* INSTRUCTIONS FOR THE TASK *
Among the entries below, only the lines starting at the one with "[開啟「高雄市政府」（此項連結開啟新視窗）] (1005, 1360)" and ending at the one with "Le Groupe (717, 59)", both included, are to be printed exactly.

* DATA SUPPLIED *
───

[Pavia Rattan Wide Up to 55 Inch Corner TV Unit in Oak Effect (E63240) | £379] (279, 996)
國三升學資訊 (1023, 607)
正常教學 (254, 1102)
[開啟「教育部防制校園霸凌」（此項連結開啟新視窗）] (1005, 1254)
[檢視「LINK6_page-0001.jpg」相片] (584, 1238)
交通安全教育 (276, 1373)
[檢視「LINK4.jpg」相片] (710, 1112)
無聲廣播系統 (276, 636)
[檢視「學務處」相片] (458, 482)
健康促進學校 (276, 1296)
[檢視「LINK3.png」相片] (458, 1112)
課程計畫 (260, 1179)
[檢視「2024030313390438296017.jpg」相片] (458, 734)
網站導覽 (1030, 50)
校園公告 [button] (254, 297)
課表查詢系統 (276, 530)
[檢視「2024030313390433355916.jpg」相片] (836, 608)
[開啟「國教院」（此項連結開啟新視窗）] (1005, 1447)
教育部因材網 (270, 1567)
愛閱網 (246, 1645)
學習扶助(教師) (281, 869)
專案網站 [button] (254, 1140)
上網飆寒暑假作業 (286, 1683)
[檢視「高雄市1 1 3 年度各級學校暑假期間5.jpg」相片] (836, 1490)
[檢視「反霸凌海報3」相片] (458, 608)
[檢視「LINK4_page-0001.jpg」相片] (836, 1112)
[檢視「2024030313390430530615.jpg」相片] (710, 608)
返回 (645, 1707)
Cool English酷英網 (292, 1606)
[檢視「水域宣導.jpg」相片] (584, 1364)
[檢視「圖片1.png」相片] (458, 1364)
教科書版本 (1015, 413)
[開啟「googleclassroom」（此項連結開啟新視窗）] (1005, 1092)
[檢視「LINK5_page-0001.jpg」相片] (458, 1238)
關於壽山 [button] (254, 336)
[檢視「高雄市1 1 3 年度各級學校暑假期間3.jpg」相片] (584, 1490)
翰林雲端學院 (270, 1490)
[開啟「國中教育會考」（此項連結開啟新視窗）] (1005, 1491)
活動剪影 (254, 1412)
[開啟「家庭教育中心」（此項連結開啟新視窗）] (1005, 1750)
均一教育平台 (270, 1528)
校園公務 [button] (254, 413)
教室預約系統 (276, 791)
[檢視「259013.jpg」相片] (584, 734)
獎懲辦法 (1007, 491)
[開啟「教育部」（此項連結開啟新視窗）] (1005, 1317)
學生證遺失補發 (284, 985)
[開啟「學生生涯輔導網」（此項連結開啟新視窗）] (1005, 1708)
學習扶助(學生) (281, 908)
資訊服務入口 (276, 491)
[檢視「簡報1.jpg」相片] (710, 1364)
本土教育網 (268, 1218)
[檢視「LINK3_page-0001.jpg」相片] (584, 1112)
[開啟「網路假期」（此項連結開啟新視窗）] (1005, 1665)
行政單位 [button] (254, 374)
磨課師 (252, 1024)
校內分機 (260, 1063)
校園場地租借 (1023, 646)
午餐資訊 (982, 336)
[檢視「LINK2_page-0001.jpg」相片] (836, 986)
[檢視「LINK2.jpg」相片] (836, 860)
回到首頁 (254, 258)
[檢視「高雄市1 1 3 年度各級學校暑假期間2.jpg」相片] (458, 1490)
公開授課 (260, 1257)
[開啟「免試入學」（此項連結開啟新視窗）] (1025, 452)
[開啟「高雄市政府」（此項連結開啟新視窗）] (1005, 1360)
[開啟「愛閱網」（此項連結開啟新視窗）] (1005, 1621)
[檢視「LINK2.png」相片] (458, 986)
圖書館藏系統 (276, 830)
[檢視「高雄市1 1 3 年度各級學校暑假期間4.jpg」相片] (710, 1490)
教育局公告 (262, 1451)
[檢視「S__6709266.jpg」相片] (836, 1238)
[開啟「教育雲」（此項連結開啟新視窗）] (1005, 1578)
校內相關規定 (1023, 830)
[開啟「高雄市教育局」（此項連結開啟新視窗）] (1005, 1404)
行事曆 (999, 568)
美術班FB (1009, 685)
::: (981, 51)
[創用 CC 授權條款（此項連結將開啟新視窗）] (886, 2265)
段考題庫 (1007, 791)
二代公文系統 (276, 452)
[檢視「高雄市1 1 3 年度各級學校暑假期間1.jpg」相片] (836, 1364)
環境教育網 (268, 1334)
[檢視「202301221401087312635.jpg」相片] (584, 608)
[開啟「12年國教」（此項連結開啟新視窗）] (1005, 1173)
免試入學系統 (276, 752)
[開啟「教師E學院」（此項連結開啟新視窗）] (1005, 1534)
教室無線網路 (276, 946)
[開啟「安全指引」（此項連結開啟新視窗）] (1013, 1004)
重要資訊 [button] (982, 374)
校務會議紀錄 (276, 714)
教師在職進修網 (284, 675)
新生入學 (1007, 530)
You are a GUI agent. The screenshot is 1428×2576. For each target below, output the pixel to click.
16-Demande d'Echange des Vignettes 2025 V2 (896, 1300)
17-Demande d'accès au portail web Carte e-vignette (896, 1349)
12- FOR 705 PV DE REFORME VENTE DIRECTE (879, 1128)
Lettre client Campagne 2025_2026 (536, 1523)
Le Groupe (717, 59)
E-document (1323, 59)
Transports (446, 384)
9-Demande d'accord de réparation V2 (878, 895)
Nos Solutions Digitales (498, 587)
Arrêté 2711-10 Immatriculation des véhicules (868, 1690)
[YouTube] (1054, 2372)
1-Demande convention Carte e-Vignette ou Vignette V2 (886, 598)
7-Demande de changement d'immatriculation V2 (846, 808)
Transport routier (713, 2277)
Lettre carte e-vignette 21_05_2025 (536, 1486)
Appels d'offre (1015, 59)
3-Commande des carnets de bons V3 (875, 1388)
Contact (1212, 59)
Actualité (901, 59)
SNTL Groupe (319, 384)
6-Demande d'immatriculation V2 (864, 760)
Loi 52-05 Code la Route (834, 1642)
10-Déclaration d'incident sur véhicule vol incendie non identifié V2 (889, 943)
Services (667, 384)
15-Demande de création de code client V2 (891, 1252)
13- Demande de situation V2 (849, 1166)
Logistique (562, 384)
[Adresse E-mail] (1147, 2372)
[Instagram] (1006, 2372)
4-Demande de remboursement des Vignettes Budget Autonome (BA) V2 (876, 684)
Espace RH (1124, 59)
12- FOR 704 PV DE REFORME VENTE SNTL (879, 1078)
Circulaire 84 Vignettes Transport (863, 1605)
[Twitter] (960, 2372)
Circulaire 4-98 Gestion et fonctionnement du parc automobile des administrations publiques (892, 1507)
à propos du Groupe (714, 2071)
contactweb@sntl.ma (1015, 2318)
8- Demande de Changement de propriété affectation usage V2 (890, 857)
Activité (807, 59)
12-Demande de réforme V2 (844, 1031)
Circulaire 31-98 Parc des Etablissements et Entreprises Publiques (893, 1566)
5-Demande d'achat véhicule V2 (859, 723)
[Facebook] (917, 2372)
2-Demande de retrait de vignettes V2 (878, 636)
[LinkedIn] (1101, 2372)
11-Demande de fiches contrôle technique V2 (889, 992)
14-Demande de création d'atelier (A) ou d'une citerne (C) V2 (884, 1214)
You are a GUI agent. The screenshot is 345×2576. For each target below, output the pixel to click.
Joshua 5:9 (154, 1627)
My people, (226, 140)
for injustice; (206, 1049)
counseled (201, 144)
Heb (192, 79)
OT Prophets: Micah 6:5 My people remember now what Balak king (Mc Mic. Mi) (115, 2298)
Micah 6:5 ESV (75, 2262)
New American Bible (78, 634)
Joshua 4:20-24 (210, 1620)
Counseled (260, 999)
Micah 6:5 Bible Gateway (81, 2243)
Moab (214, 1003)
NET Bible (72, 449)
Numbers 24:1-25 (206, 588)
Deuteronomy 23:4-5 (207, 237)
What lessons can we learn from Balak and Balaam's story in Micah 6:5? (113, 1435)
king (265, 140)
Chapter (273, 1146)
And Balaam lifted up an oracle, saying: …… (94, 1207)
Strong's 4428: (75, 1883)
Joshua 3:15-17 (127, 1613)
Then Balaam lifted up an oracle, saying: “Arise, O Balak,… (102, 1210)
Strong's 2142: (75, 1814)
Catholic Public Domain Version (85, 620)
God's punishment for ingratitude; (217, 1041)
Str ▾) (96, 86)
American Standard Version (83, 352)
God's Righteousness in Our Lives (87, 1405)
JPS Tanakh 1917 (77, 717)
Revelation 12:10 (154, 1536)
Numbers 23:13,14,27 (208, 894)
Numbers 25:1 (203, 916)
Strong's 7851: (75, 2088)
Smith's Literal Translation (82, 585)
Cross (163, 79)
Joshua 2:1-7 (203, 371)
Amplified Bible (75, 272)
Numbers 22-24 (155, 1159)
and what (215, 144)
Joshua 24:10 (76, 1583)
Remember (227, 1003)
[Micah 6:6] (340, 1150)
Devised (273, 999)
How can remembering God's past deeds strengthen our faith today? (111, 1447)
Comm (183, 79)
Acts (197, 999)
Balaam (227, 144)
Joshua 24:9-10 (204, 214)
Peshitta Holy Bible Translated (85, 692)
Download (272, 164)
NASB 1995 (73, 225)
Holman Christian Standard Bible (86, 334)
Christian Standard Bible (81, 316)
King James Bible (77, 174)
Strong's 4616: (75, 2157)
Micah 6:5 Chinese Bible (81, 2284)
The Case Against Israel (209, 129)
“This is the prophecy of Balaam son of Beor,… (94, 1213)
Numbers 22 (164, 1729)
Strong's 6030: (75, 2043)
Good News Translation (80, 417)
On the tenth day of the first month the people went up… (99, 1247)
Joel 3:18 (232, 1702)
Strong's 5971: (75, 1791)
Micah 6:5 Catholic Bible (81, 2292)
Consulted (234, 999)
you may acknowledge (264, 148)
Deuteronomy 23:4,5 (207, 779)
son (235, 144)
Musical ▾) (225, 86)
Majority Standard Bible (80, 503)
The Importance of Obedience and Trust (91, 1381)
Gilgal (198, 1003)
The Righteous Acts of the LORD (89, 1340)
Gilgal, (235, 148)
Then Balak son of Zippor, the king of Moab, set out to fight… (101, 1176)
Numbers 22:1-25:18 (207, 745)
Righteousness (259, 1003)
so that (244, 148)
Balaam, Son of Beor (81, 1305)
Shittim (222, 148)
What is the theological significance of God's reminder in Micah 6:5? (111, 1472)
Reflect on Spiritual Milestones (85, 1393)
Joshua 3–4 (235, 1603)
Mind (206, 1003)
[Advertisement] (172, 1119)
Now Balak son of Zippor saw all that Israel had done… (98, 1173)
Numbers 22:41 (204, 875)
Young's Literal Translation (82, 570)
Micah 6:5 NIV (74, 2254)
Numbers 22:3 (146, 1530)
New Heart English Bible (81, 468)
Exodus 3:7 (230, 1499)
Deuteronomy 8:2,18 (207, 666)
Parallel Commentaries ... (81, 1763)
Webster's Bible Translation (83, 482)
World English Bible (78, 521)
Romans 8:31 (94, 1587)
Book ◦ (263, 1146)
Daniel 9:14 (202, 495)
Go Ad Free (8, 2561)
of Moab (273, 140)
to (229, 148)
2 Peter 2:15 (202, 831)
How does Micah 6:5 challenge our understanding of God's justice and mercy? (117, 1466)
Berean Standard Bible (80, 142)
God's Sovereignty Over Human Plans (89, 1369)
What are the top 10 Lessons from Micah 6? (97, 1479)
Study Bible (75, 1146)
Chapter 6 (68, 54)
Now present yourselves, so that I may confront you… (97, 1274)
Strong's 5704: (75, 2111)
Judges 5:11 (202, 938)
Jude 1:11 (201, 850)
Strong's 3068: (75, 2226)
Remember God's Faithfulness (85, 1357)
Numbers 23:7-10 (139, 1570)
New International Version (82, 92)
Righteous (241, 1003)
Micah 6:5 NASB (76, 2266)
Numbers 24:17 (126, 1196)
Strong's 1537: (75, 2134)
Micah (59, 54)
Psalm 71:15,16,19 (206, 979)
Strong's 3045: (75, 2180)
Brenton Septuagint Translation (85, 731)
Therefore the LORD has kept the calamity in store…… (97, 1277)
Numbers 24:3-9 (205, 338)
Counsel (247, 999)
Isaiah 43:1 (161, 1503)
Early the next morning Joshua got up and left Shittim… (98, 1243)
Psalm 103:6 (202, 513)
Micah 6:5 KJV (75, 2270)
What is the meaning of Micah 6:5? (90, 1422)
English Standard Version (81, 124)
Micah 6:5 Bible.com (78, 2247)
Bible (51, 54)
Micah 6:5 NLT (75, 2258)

───

* ANSWER TO THIS EXERCISE *
[開啟「高雄市政府」（此項連結開啟新視窗）] (1005, 1360)
[開啟「愛閱網」（此項連結開啟新視窗）] (1005, 1621)
[檢視「LINK2.png」相片] (458, 986)
圖書館藏系統 (276, 830)
[檢視「高雄市1 1 3 年度各級學校暑假期間4.jpg」相片] (710, 1490)
教育局公告 (262, 1451)
[檢視「S__6709266.jpg」相片] (836, 1238)
[開啟「教育雲」（此項連結開啟新視窗）] (1005, 1578)
校內相關規定 (1023, 830)
[開啟「高雄市教育局」（此項連結開啟新視窗）] (1005, 1404)
行事曆 (999, 568)
美術班FB (1009, 685)
::: (981, 51)
[創用 CC 授權條款（此項連結將開啟新視窗）] (886, 2265)
段考題庫 (1007, 791)
二代公文系統 (276, 452)
[檢視「高雄市1 1 3 年度各級學校暑假期間1.jpg」相片] (836, 1364)
環境教育網 (268, 1334)
[檢視「202301221401087312635.jpg」相片] (584, 608)
[開啟「12年國教」（此項連結開啟新視窗）] (1005, 1173)
免試入學系統 (276, 752)
[開啟「教師E學院」（此項連結開啟新視窗）] (1005, 1534)
教室無線網路 (276, 946)
[開啟「安全指引」（此項連結開啟新視窗）] (1013, 1004)
重要資訊 [button] (982, 374)
校務會議紀錄 (276, 714)
教師在職進修網 (284, 675)
新生入學 (1007, 530)
You are a GUI agent. The screenshot is 1428×2576. For each target below, output the pixel to click.
16-Demande d'Echange des Vignettes 2025 V2 (896, 1300)
17-Demande d'accès au portail web Carte e-vignette (896, 1349)
12- FOR 705 PV DE REFORME VENTE DIRECTE (879, 1128)
Lettre client Campagne 2025_2026 (536, 1523)
Le Groupe (717, 59)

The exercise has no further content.